"""
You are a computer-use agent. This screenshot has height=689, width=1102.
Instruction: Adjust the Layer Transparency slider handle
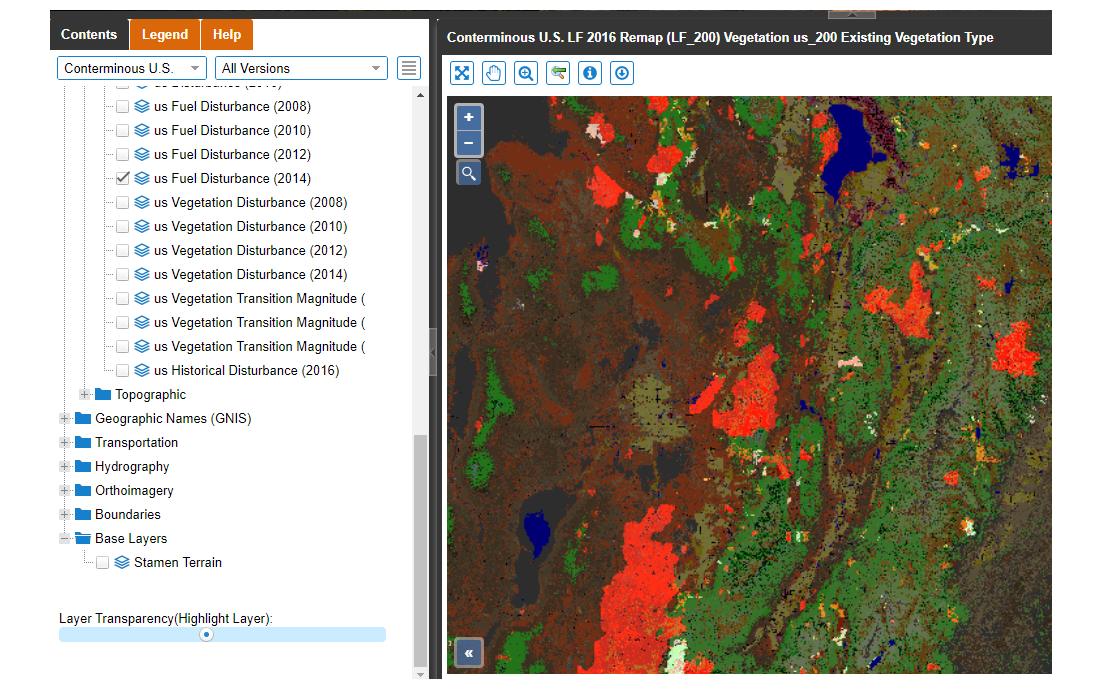click(206, 634)
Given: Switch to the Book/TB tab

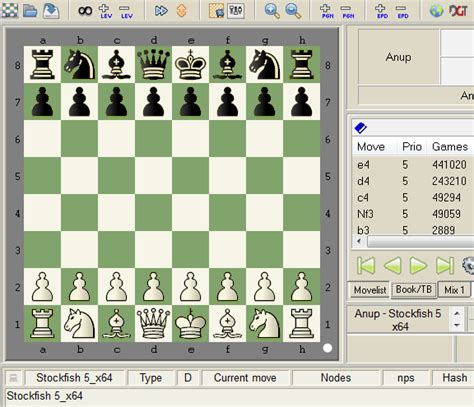Looking at the screenshot, I should click(x=413, y=289).
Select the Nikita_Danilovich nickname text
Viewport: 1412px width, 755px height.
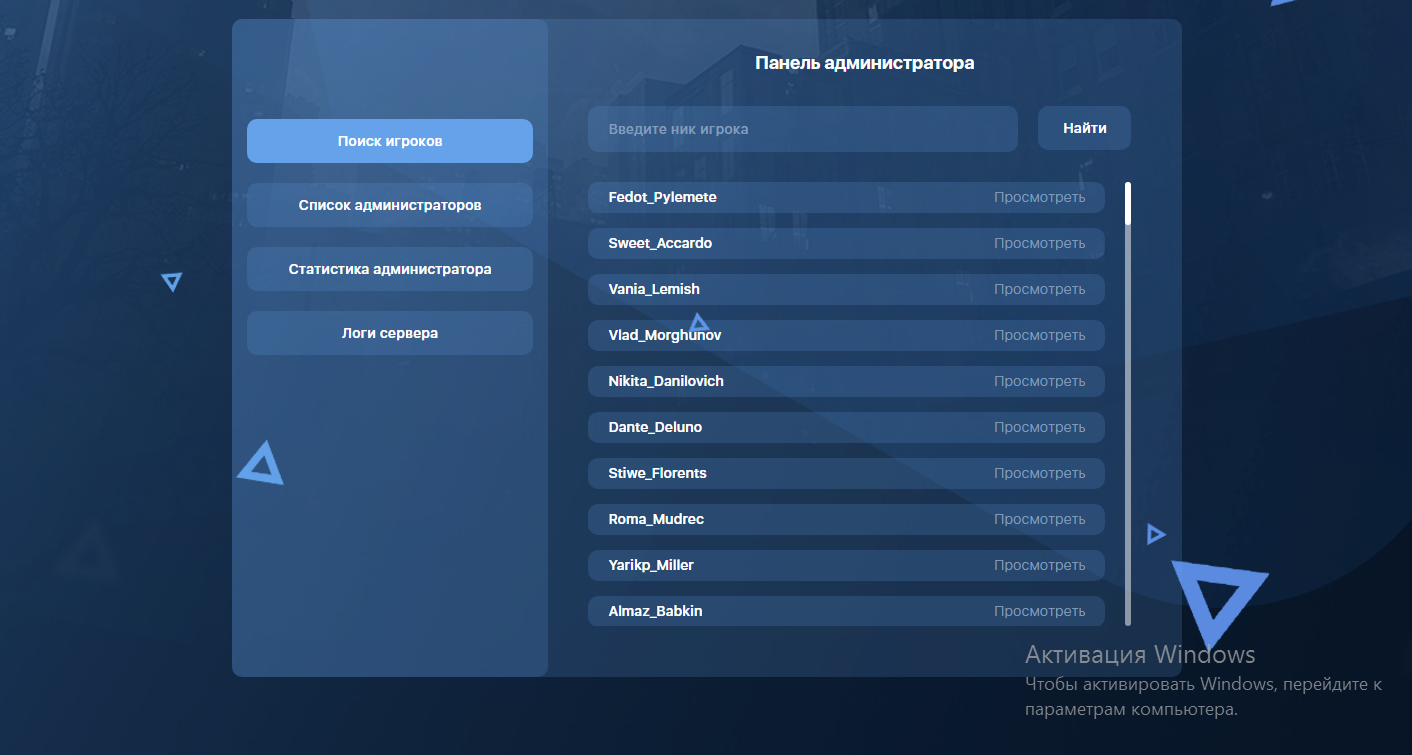pos(666,381)
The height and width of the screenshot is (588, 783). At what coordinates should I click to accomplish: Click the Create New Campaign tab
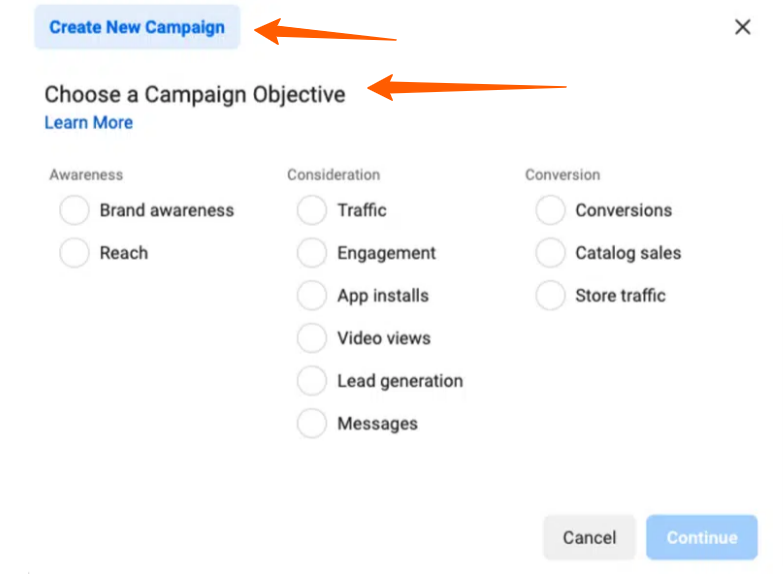point(137,27)
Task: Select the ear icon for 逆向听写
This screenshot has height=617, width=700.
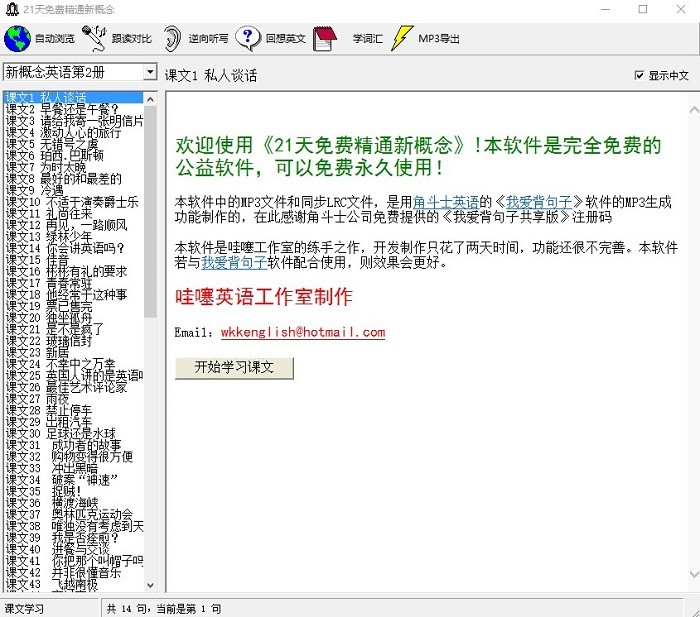Action: pos(173,39)
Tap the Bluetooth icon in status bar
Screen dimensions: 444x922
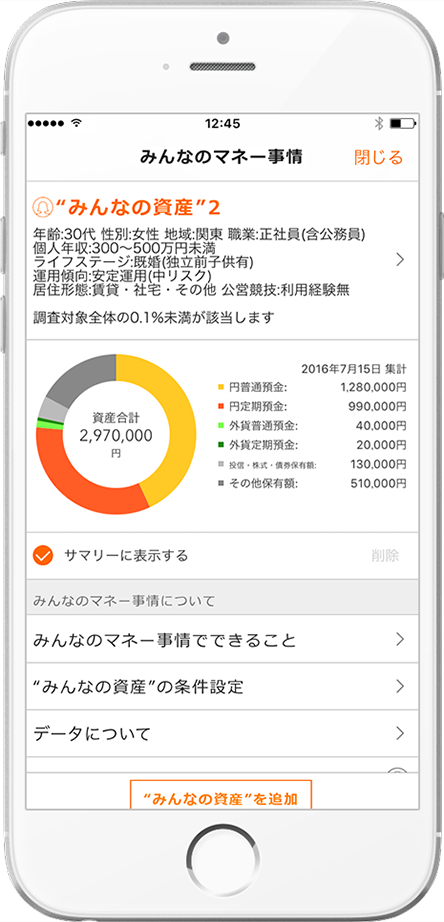click(379, 123)
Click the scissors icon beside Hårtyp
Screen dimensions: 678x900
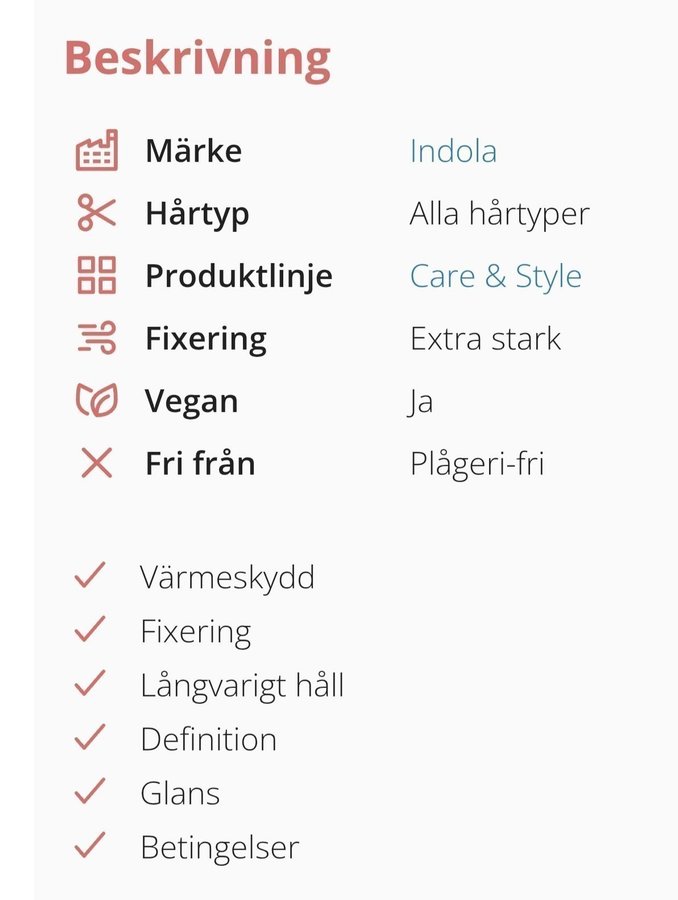(x=97, y=213)

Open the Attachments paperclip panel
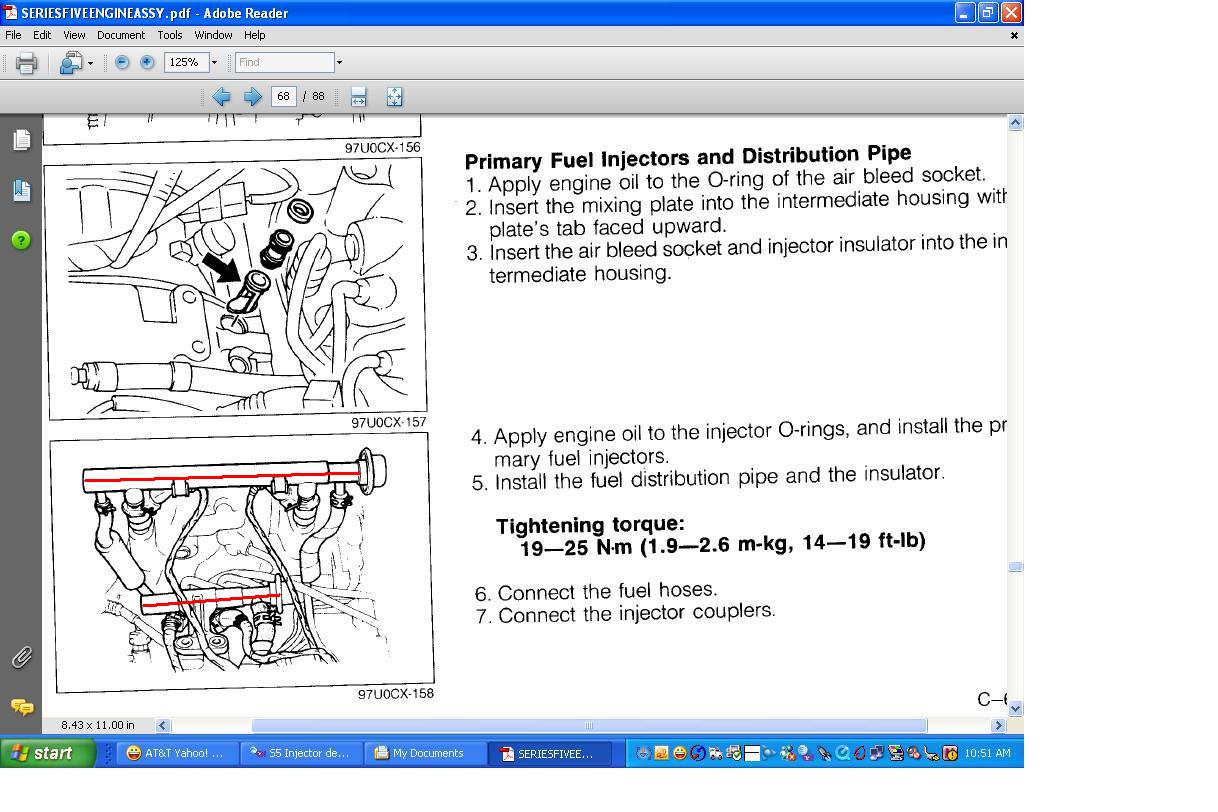pos(21,657)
"""
Directions
Reproduce every line of the data above word for word, leaving out the pictures.

Correct answer
You are a computer-use agent. This screenshot has height=689, width=1102.
Instruction: Adjust the Layer Transparency slider handle
click(206, 634)
Given: Switch to the Book/TB tab

Looking at the screenshot, I should click(x=413, y=289).
Select the Nikita_Danilovich nickname text
Viewport: 1412px width, 755px height.
pos(666,381)
The height and width of the screenshot is (588, 783). At what coordinates should I click to accomplish: Click the Create New Campaign tab
point(137,27)
Task: Select the ear icon for 逆向听写
This screenshot has height=617, width=700.
Action: pos(173,39)
Tap the Bluetooth icon in status bar
Screen dimensions: 444x922
click(379, 123)
Click the scissors icon beside Hårtyp
Screen dimensions: 678x900
(x=97, y=213)

Open the Attachments paperclip panel
pos(21,657)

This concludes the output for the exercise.